#### [Passage shown]
• • • • •
For every disease state, understanding what happens to patients over time is critical to communicating the value of a product for treating a disease (or it complications). For example, event rates are used in building models, treatment effects can be estimated in populations that were not included in clinical trials, and long-term costs of care can be estimated and compared against models for validation purposes. In particular, these kinds of analyses are critical for conducting comparative effectiveness research.
We specialize in analyzing SEER-Medicare data, not only for solid tumors but also for lymphoma and leukemia (and eventually, myeloma). We have published our SEER Medicare work in a variety of journals, including Blood, BMC Cancer, Annals of Oncology, American Journal of Hematology, and Pharmacoeconomics.
We build budget impact models that estimate the cost from incorporating a new therapy into a health plan or system. These models are population-based, meaning that they incorporate incidence and prevalence rates for the population of interest. They generally compare a new therapy to the current standard of care, which could be one therapy or many.
Population effectiveness models are a relatively new concept, although the paradigm for constructing them has been around as long as health economics modeling. This model simulates relevant clinical outcomes for a population of patients with the disease of interest. The model incorporates many of the model-building techniques used in Markov-based and Monte Carlo-based cost-effectiveness models.
• • • • •
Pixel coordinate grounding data
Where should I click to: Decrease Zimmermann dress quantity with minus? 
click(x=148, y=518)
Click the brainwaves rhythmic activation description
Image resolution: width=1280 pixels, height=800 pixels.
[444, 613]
• • • • •
#### [Activities]
- 1) In the passage on health economics services, copy the part starting at "We specialize in" and ending at "Hematology, and Pharmacoeconomics.", changing "journals" to "publications".
- 2) Write what comes next in the passage on health economics services, picking up after its last sentence.

#### [List of answers]
- 1)
We specialize in analyzing SEER-Medicare data, not only for solid tumors but also for lymphoma and leukemia (and eventually, myeloma). We have published our SEER Medicare work in a variety of publications, including Blood, BMC Cancer, Annals of Oncology, American Journal of Hematology, and Pharmacoeconomics.

- 2)
We build cost effectiveness models that assess the value of interventions. These models compare a new intervention to a standard of care with respect to two key endpoints: (1) the benefits received and (2) the costs incurred. The output is commonly expressed as the incremental cost-effectiveness ratio (ICER), which is the difference in cost divided by the difference in benefit.
In Europe and other parts of the world, budget impact and cost-effectiveness models need to be adapted in order to secure local reimbursement. The adaptation process ensures that a consistent model and message are presented across countries (and across regions within countries). It also ensures that the message is appropriate for the locality in which the new model is required. Working closely with local affiliates, and also with local consultants (as appropriate), we adapt our models for use in other regions.